When I was diagnosed with stage IV lung cancer in December 2013, I was completely shocked. As a healthy, nonsmoking, 47-year-old woman, I was totally unaware that someone like me could get lung cancer. Luckily, I received molecular testing, which revealed that I had an EGFR mutation, so I was started quickly on targeted therapy treatment. I took a daily, oral medication for almost 3 years with great success before my cancer figured out a way to sidestep this medication and developed a new mutation. In November 2016, I started treatment with another targeted oral medication and have already seen a significant positive response.
My cancer is not curable at the moment, but it is treatable, and I have been fortunate enough to be able to treat it as a chronic disease. I live in the Chicago area, have been married for over 21 years, and have two teenage boys. Due to the advances that have been made in targeted therapies for my specific type of lung cancer, I can live a normal, active life. Since I have benefited so greatly from medical research in lung cancer, I feel a personal obligation to give back to the lung cancer community.
When I was first diagnosed, I was immediately thrown into a new world where everyone seemed to speak a foreign language — the language of cancer. I was not comfortable without a full understanding of my disease, treatment plan, and prognosis, so I decided that I needed to become as educated as possible in order to advocate for myself.
In the process of becoming my own advocate, I found a community of lung cancer survivors and resources through the LUNGevity Foundation. I started interacting with fellow patients on LUNGevity message boards and in person and have been fortunate enough to attend the LUNGevity National Hope Summit in Washington, DC, for the past 3 years. These summits have provided me with fantastic educational opportunities and the chance to interact with oncologists, other medical professionals, fellow patients, and patient advocates.
As I became more involved in the lung cancer community, I soon recognized that many other patients were not necessarily as well-informed about lung cancer as I was, and I felt that it was very important to me to help them as much as I could. I became the moderator of a LUNGevity Facebook group dedicated to EGFR patients, and I scan the Internet daily for news related to lung cancer to post on this site, in addition to interacting constantly with the other patients on the site. I also became a LifeLine Mentor through LUNGevity for a woman with a diagnosis similar to mine and provide her with frequent support.

Stored items:

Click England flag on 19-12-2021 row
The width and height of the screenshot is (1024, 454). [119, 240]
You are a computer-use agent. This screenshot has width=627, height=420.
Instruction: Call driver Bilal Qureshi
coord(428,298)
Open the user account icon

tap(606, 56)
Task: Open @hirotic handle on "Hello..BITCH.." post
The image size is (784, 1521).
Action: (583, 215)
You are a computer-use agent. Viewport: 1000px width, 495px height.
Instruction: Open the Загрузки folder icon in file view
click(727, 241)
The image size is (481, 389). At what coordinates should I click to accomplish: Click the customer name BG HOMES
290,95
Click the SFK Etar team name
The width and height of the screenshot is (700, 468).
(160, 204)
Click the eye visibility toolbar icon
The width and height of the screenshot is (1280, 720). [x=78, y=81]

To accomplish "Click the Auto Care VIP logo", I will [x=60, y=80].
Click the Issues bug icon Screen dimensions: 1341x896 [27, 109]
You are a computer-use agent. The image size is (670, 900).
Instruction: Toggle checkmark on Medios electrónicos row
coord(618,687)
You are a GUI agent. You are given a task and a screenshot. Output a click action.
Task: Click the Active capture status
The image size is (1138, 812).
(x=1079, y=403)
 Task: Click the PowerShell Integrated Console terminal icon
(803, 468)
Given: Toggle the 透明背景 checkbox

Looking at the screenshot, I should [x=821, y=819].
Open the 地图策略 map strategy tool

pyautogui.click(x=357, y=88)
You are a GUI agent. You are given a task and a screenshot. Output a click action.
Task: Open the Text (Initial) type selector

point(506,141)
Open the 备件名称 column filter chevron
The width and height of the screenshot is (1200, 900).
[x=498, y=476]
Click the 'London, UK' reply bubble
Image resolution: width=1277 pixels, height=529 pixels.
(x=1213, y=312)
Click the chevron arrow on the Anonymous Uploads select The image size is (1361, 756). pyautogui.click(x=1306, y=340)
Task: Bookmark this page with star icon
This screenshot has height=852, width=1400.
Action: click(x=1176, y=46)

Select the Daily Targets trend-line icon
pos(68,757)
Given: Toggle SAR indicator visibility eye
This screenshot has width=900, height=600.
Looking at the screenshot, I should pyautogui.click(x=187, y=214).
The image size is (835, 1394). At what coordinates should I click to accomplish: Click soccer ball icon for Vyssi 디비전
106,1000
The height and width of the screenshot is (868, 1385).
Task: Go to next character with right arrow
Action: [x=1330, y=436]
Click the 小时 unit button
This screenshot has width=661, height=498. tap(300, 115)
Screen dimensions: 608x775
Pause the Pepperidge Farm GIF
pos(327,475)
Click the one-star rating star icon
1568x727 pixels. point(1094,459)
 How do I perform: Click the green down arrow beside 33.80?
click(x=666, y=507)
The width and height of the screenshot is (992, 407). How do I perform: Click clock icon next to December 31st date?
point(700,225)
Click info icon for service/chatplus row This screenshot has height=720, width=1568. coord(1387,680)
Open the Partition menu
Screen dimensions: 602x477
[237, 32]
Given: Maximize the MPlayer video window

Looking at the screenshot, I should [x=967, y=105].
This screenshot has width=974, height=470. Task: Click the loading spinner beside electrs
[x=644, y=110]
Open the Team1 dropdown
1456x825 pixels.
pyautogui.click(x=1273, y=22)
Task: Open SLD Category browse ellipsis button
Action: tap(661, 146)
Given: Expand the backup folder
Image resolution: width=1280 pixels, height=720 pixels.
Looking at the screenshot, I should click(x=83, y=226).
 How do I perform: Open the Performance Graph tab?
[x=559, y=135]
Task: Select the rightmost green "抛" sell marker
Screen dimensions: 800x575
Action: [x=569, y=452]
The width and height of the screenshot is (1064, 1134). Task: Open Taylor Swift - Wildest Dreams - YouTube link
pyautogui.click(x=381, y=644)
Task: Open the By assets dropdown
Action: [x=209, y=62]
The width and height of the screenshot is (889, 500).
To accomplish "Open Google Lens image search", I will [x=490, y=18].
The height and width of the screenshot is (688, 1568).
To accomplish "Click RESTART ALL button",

TASK INSTRUCTIONS:
Reproduce the passage of the lung cancer account above that begins at the words "My cancer is" and stops after "advocate for myself.".

TASK OUTPUT:
My cancer is not curable at the moment, but it is treatable, and I have been fortunate enough to be able to treat it as a chronic disease. I live in the Chicago area, have been married for over 21 years, and have two teenage boys. Due to the advances that have been made in targeted therapies for my specific type of lung cancer, I can live a normal, active life. Since I have benefited so greatly from medical research in lung cancer, I feel a personal obligation to give back to the lung cancer community.
When I was first diagnosed, I was immediately thrown into a new world where everyone seemed to speak a foreign language — the language of cancer. I was not comfortable without a full understanding of my disease, treatment plan, and prognosis, so I decided that I needed to become as educated as possible in order to advocate for myself.